» **APPLY WHAT YOU READ**
1. List the five surgical clusters that the text on the checklist trial below names as having implemented the intervention.
2. Decide whether each statement agrees with the text on the checklist trial below. Answer yes or no for each, and quote the words from the text that settle it.
(a) The trial was conducted in three Norwegian hospitals.
(b) Length of in-hospital stay was the secondary outcome.
(c) A large study from Canada found that morbidity and mortality improved.
3. According to the text on the checklist trial below, how many beds did the central community hospital have?

» **TEXT SHOWN**
_ _ _ _ _

Arvid Steinar Haugen | Department of Anaesthesia and Intensive Care, Haukeland University Hospital, Bergen, Norway
Research group on Quality, Safety and Outcome after Surgery and Critical Illness, Department of Clinical Medicine, University of Bergen, Bergen, Norway
Studies on effectiveness of quality tools (i.e., checklists) must include assessment of actual use state Alex Haynes, William Berry, and Atul Gawande in an Editorial accompanying our study: “Effect of the World Health Organization Checklist on Patient Outcomes – A Stepped Wedge Cluster Randomized Controlled Trial” [1&2]. They highlight that we reported a positive ‘dose effect’ by assessing the actual use of the checklist. Haynes and colleagues also underline the importance of using a cluster randomized controlled methodology and a carefully structured implementation program.
In 2009, Haynes and colleagues found the WHO SSC to mitigate morbidity by 36.4% (11%–7%) and mortality by 46.7% (1.5%–0.8%) in a global population. In support of these findings, two systematic literature reviews with meta-analysis summarize that SSCs reduce both morbidity and mortality4&5. However, a large pre/post-designed study from Canada showed no improvement in morbidity or mortality, and subsequently raised discussions about the effectiveness of SSC implementation in high income countries[6&7]. Hence, randomized studies have been warranted. Our study was encouraged by the results from the above referred Haynes study, and the urge to conduct randomized controlled trials. A short overview of the article awarded the ESA Prize and supported by an unrestricted Research Grant from Baxter in 2015 is provided below.
We carried out a stepped wedge cluster randomized controlled trial in two Norwegian hospitals in 2009–2010; a tertiary teaching hospital and a central community hospital with 1100 and 300 beds, respectively. The checklist intervention was sequentially implemented in steps over up to 4 weeks until all 5 clusters – cardiothoracic, neurosurgery, orthopaedic, general, and urologic surgery – had implemented the intervention. The implementation consisted of lectures, using videos of how to do the checklist, available information material, and piloting the implementation, with evaluations and feedback on compliance. Primary outcome of the study was in-hospital complications registered by International Classification of Diseases, Tenth Revision codes and in-hospital mortality up to 30 days. Complications were associated with respiratory or cardiac system, infections, wound rupture, nervous system, bleeding, embolism, mechanical/technical, anaesthesia-related, or unplanned return to the operating theatre. Secondary outcome was length of in-hospital stay.

_ _ _ _ _

» **DATASET SECTION**

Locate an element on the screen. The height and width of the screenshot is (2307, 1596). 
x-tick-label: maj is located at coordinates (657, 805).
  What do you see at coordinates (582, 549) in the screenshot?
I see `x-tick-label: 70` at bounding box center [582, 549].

_ _ _ _ _

» **REPLIES**
1. Cardiothoracic, neurosurgery, orthopaedic, general, and urologic surgery.

2.
(a) No: "in two Norwegian hospitals in 2009–2010"
(b) Yes: "Secondary outcome was length of in-hospital stay."
(c) No: "a large pre/post-designed study from Canada showed no improvement in morbidity or mortality"

3. 300 beds.